Clerkenwell Films, qui a produit Bébé renneappartient entièrement à BBC Studios, tandis que Trompe-moi une fois a été produit par Quay Street Productions, une société basée à Manchester. Cette dernière est dirigée par Nicola Shindler, qui a produit des séries télévisées britanniques, notamment Vallée heureuse et Queer comme le peupleEnviron 90 % des commandes de dramatiques ont été attribuées aux plus grands producteurs indépendants en 2023.
Ce flux d’affaires attire les investisseurs. All3Media, le producteur britannique à l’origine Sac à puces et Squid Game : Le défia été acquis pour 1,15 milliard de livres sterling par le groupe d’investissement américain RedBird IMI cette année. Harry Hampson, président mondial de la banque d’investissement chez JPMorgan qui a conseillé sur l’opération, a déclaré que 15 autres parties avaient manifesté leur intérêt.
Mais la mondialisation peut aussi être brutale pour ceux qui sont laissés pour compte. Alors que les diffuseurs britanniques tentent d’égaler Netflix dans le domaine des fictions et des documentaires à gros budget, ils ont moins d’argent pour commander des émissions moins brillantes et moins prestigieuses. « Le juste milieu entre le style de vie et le divertissement factuel est réduit, et c’est là que vivent mes membres », a déclaré John McVay, directeur général de Pact.

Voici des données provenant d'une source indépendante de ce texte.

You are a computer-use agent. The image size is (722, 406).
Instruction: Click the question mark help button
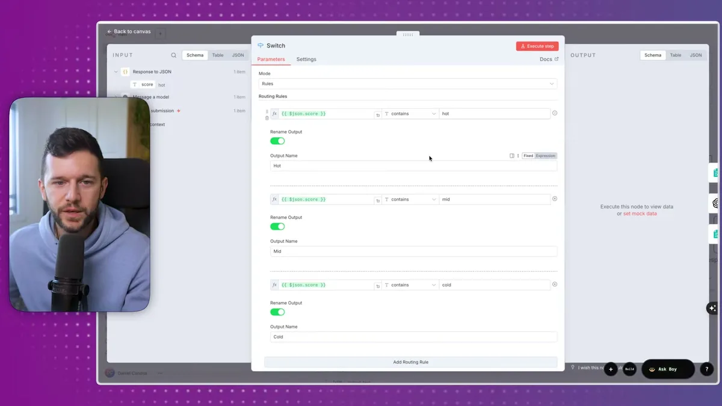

Pact compte plus de 700 membres, ce qui reflète la large base de production construite au Royaume-Uni depuis 1982. C’est à cette époque que Channel 4, qui dépend entièrement de producteurs indépendants, a commencé à diffuser. Cet écosystème, soutenu par les radiodiffuseurs de service public et les allègements fiscaux, a été essentiel à ce que Sarandos a appelé « une culture créative sans pareille ».
La question est de savoir ce qui va se passer dans l’écosystème. McVay a déclaré qu’il serait stupide de regarder dans les dents le cheval offert par Netflix : « S’ils pensent que c’est le meilleur endroit où aller, je les applaudis, car ils pourraient dépenser l’argent ailleurs. » Mais certains secteurs de l’industrie en profitent plus que d’autres : plus l’entreprise est petite, plus il peut être difficile de rester rentable.
L’afflux d’argent et le pouvoir de commande d’Hollywood n’ont pas émoussé l’originalité britannique dans la télévision de prestige : des émissions telles que Bébé renne prouvent le contraire. Mais si d’autres producteurs font faillite, personne ne saura ce qu’ils ont pu créer.